Le Tribunal Administratif d'Amiens, statuant en référé, a rejeté la demande de suspension de l'exclusion définitive d'un lycéen. Le juge a estimé que les moyens soulevés (vice de procédure et méconnaissance de l'article 226-15 du code pénal) ne créaient pas un doute sérieux sur la légalité de la décision disciplinaire.
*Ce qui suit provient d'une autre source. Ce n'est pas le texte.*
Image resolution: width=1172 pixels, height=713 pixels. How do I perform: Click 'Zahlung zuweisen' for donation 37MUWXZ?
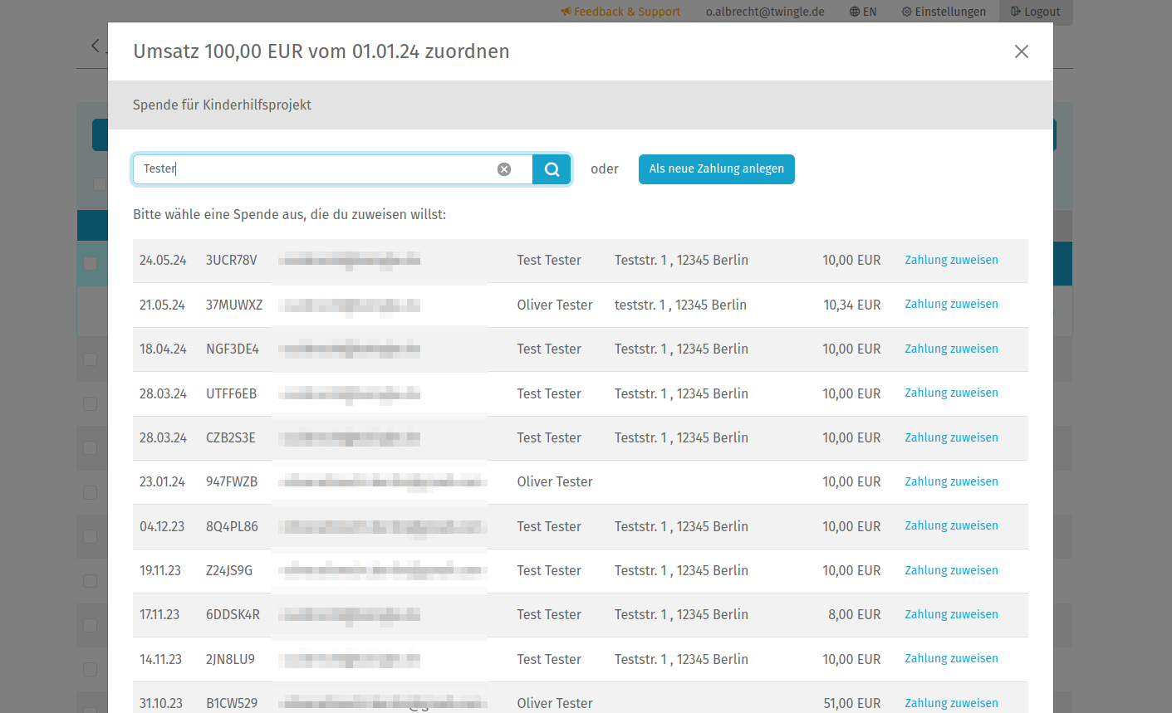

L'ordonnance de rejet a été prononcée en application de l'article L. 522-3 du code de justice administrative, sans qu'il soit besoin d'examiner la condition d'urgence.
Texte intégral
Vu la procédure suivante :
Par une requête, enregistrée le 28 janvier 2026, M. B... A... doit être regardé comme demandant au juge des référés, sur le fondement de l’article L. 521-1 du code de justice administrative :
1°) d’ordonner la suspension de la décision du 2 octobre 2025 par laquelle le conseil de discipline du lycée Saint-Vincent-de-Paul a prononcé à son encontre une exclusion définitive ;
2°) d’enjoindre au chef d’établissement du lycée Saint-Vincent-de-Paul de procéder à sa réintégration provisoire au sein de l’établissement dans un délai de 48 heures à compter de la notification de l’ordonnance à intervenir.
Il soutient que :
la condition d’urgence est satisfaite, dès lors que la décision litigieuse intervient en pleine année scolaire ; cette sanction compromet ses chances de réussite aux examens finaux et son projet professionnel ; enfin, ayant la qualité d’étudiant salarié, cette rupture brutale de son cursus scolaire lui cause un préjudice grave et immédiat ;
il existe des moyens propres à créer un doute sérieux quant à la légalité de la décision attaquée, dès lors que :
cette décision est entachée d’un vice de procédure, dès lors qu’une preuve obtenue de manière déloyale et illicite vicie l’ensemble de la procédure disciplinaire ;
elle méconnaît les dispositions de l’article 226-15 du code pénal.
Vu :
la requête n° 2600410, enregistrée le 28 janvier 2026, par laquelle le requérant demande l’annulation de la décision susvisée ;
les autres pièces du dossier.
Vu le code de justice administrative.
Le président du tribunal a désigné M. Lebdiri, vice-président, pour statuer sur les demandes de référé.
Considérant ce qui suit :
1. Aux termes de l’article L. 521-1 du code de justice administrative : « Quand une décision administrative, même de rejet, fait l'objet d'une requête en annulation ou en réformation, le juge des référés, saisi d'une demande en ce sens, peut ordonner la suspension de l'exécution de cette décision, ou de certains de ses effets, lorsque l'urgence le justifie et qu'il est fait état d'un moyen propre à créer, en l'état de l'instruction, un doute sérieux quant à la légalité de la
décision ». En vertu de l’article L. 522-3 du même code, le juge des référés peut, par une ordonnance motivée, rejeter une requête, sans instruction ni audience, notamment lorsqu’il apparaît manifeste, au vu de la demande, que celle-ci est mal fondée.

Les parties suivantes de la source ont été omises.